The library implements following components:
- symbols - symbolic level processing component;
- encode - UNICODE and single-byte encoding implementation.
- morpho - morphological analysis implementation for English and Russian languages;
- automata - fast finite state machine implementation in memory;
- utility - list of utility classes and routins suitable for language processing.
The library is implemented in C++ 2003 for the sake of more compatibility.
The shell script called ubuntu_requirements.sh
will install all required libraries to build the project. In fact, the depends are only Boost and
liblog4cplus libraries.
The directory with name examples contains using examples of the library. Below there is shell script example to build release version of the project.
git clone [email protected]:merfill/strutext.git
cd strutext
mkdir build && cd build
cmake -DCMAKE_BUILD_TYPE=Release .. && make -j20 && make test
The library implements UNICODE symbol classification routines. There are following types of classes:
- UNICODE inherited classes.
- Upper and Lower subclasses of Letter symbol class.

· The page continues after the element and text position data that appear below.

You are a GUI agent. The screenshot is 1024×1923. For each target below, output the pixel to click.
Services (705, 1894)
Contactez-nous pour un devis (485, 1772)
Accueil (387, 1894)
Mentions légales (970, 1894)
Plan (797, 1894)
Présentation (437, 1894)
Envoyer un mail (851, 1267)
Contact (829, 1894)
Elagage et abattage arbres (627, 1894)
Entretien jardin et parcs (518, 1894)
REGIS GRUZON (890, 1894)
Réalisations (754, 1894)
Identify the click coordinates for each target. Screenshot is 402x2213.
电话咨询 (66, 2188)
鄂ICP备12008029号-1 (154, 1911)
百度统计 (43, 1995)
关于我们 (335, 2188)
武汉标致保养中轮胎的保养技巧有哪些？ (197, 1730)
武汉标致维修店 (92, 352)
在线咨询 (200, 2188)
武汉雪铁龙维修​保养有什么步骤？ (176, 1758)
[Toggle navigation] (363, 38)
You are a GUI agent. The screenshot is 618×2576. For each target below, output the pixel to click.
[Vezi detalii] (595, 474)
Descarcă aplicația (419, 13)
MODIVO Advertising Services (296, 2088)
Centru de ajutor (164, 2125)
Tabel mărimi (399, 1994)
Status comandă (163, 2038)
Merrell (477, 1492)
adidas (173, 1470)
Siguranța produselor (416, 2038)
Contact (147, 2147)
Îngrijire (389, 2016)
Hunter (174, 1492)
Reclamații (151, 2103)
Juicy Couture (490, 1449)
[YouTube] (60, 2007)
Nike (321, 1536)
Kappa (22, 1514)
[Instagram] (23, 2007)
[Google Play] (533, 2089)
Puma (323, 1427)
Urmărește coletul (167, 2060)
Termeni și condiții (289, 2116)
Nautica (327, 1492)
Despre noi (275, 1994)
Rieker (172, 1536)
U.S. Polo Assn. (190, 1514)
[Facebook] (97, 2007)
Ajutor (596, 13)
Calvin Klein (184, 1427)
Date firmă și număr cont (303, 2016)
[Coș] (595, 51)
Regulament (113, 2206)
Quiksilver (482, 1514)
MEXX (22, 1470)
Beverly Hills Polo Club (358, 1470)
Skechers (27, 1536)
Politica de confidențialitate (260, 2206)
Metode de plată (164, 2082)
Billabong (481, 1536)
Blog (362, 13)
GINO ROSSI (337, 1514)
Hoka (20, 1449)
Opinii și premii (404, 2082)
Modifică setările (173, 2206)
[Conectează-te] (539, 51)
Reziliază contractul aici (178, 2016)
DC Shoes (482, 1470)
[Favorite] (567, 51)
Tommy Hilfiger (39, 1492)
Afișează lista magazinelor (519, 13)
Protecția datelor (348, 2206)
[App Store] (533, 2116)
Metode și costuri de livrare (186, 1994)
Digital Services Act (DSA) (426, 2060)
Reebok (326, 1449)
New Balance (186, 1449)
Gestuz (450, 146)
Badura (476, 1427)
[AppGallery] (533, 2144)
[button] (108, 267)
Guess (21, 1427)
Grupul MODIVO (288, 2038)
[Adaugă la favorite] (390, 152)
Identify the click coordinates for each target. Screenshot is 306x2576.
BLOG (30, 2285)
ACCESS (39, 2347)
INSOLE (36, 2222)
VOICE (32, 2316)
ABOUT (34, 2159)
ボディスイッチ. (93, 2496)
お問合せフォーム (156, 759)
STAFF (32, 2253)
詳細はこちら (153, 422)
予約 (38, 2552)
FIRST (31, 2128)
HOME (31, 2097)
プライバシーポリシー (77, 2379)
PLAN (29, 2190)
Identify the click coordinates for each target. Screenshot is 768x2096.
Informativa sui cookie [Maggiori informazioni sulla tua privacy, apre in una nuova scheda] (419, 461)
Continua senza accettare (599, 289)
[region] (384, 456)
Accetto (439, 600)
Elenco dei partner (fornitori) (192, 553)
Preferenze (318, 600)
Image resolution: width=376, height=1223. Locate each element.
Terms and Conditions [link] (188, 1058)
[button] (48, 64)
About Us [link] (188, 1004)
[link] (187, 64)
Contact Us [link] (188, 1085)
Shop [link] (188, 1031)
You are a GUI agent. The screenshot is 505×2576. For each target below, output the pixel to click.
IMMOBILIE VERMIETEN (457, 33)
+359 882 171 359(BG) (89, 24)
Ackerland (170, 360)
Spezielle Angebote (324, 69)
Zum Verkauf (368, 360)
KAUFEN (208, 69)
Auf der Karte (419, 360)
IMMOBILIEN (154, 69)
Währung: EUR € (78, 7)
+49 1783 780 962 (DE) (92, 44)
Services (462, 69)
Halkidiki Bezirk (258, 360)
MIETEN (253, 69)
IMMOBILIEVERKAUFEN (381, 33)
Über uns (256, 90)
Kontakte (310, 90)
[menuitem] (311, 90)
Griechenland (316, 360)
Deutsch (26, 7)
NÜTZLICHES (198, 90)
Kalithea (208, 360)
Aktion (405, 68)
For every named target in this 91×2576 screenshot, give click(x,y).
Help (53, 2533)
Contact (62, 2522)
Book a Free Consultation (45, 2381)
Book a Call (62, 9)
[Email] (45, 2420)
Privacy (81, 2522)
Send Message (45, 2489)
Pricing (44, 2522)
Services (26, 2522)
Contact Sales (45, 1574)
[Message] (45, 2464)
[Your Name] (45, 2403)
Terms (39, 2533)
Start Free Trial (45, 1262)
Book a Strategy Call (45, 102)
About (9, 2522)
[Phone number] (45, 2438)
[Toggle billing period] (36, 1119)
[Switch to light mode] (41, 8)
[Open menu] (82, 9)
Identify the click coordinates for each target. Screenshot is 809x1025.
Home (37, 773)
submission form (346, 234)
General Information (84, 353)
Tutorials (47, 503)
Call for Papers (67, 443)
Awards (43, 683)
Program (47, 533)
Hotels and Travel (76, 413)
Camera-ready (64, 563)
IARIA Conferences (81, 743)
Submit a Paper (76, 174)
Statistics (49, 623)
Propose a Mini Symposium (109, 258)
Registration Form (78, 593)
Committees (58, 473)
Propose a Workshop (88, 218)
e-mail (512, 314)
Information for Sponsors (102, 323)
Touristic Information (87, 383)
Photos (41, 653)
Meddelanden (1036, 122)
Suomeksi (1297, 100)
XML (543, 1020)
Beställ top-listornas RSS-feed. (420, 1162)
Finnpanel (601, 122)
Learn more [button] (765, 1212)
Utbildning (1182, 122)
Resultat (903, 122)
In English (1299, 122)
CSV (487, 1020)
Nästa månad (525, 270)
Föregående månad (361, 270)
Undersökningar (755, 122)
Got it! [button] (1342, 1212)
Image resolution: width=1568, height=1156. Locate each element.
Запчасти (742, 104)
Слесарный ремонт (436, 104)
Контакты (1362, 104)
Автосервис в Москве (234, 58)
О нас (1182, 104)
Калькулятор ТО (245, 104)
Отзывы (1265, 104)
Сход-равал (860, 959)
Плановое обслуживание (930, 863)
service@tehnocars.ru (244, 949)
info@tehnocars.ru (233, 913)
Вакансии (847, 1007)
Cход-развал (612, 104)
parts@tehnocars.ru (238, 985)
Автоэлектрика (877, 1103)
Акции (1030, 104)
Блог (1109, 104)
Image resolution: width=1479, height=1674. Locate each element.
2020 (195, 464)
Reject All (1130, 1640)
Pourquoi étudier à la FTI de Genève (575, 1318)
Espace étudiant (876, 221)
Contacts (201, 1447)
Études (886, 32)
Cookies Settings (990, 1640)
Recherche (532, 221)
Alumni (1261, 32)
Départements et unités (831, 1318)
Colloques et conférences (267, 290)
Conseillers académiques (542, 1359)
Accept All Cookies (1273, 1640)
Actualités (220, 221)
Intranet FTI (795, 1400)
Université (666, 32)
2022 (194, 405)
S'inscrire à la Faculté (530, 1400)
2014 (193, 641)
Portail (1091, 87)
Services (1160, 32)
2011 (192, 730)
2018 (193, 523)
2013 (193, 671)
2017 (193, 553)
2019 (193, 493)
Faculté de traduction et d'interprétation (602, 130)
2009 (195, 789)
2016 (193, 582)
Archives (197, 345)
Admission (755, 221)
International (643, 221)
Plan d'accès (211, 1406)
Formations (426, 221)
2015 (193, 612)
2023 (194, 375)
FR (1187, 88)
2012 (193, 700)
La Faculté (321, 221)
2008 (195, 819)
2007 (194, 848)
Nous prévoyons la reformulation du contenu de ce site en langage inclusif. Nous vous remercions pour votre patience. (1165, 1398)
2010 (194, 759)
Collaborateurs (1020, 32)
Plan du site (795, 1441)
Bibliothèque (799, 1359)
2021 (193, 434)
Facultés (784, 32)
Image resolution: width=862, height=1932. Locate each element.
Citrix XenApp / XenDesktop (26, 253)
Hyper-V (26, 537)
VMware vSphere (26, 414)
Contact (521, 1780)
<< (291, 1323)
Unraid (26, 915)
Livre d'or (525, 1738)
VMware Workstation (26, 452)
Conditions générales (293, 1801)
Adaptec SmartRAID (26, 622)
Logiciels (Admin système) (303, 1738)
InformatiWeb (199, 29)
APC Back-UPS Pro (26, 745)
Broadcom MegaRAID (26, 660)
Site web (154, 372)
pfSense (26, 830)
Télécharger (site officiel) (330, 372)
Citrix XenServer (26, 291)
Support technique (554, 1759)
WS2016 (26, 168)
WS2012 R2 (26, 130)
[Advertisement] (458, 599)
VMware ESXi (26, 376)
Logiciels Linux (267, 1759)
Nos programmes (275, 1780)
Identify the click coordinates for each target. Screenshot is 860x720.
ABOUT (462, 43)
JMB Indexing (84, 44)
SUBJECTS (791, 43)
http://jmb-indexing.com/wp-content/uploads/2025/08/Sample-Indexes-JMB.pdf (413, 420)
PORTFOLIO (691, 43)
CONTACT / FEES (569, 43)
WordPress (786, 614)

The library is located in subdirectory symbols.
Possible classes are:
- Control: any symbol, which may be used control text out.
- Letter: letters in any language.
- Number: digits in any language.
- Separator: symbol, which may be used as separator in texts (space as example).
- Punctuator: the punctuation symbol -- "!,;" and etc.
- Mark: for example, enclosing square, which is used to sign theorem proving.
- Symbol: for example, '$' sign.
The classes may also have sybclasses. See type definition for more information. The SymbolInfo type provides information concerning symbol class and some extra information, which depends on the symbol class. For instance, for Letter class the type contains code of lower and upper letter variant.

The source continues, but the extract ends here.